To perform their jobs well, retail workers need to troubleshoot in real time and display patience and kindness in interactions with customers. Consistent with the importance of sleep for labor productivity, in related work the study team found that their intervention also affected business’ bottom line. In treatment stores, labor productivity grew, and profitability increased by a remarkable 7 percent.
The Gap study shows that by improving the quality of workers’ schedules, businesses and policymakers can simultaneously stimulate the U.S. economy and improve workers’ health.
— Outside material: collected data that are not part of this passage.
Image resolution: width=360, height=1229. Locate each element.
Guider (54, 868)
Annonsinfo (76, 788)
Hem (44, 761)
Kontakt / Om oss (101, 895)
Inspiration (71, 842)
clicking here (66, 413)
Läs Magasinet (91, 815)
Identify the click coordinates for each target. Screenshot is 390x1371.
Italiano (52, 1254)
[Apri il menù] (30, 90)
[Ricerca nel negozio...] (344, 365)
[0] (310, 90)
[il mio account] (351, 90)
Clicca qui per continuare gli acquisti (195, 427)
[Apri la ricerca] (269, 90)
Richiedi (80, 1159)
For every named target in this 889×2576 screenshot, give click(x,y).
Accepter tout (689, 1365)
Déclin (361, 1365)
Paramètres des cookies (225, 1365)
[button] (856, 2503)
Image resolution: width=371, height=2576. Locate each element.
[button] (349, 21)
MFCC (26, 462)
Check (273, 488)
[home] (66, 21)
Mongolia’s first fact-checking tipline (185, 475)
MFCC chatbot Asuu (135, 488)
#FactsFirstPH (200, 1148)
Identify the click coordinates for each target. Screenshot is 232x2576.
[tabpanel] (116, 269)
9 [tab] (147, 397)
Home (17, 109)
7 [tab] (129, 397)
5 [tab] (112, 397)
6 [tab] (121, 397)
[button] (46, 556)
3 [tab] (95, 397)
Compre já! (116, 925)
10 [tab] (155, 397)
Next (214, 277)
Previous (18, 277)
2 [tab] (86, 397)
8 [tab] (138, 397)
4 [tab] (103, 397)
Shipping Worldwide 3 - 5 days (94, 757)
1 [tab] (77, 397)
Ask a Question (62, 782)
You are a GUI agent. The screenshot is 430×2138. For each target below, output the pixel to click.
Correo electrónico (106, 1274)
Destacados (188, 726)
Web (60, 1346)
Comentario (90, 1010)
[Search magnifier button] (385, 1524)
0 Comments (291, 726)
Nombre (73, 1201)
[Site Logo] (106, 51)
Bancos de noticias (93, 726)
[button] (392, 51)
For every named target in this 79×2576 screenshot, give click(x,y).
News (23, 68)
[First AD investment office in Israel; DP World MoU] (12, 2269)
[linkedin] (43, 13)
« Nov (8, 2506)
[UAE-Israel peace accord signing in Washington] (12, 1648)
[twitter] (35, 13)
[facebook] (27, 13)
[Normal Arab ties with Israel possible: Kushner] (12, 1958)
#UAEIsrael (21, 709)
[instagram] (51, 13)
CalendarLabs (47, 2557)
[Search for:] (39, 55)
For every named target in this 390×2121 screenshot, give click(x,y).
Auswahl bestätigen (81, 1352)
Indeed, cities and states are increasingly seeing the value in requiring employers to raise the floor on schedule quality. New York City, San Francisco, Seattle, Philadelphia, Emeryville, California, and the state of Oregon have all passed legislation that has a similar goal to the Gap intervention: to provide workers with more control over their schedules and to ensure that schedules are more predictable. Rigorous academic research increasingly suggests that retail workers in these jurisdictions will be sleeping a little more soundly and working a little more productively.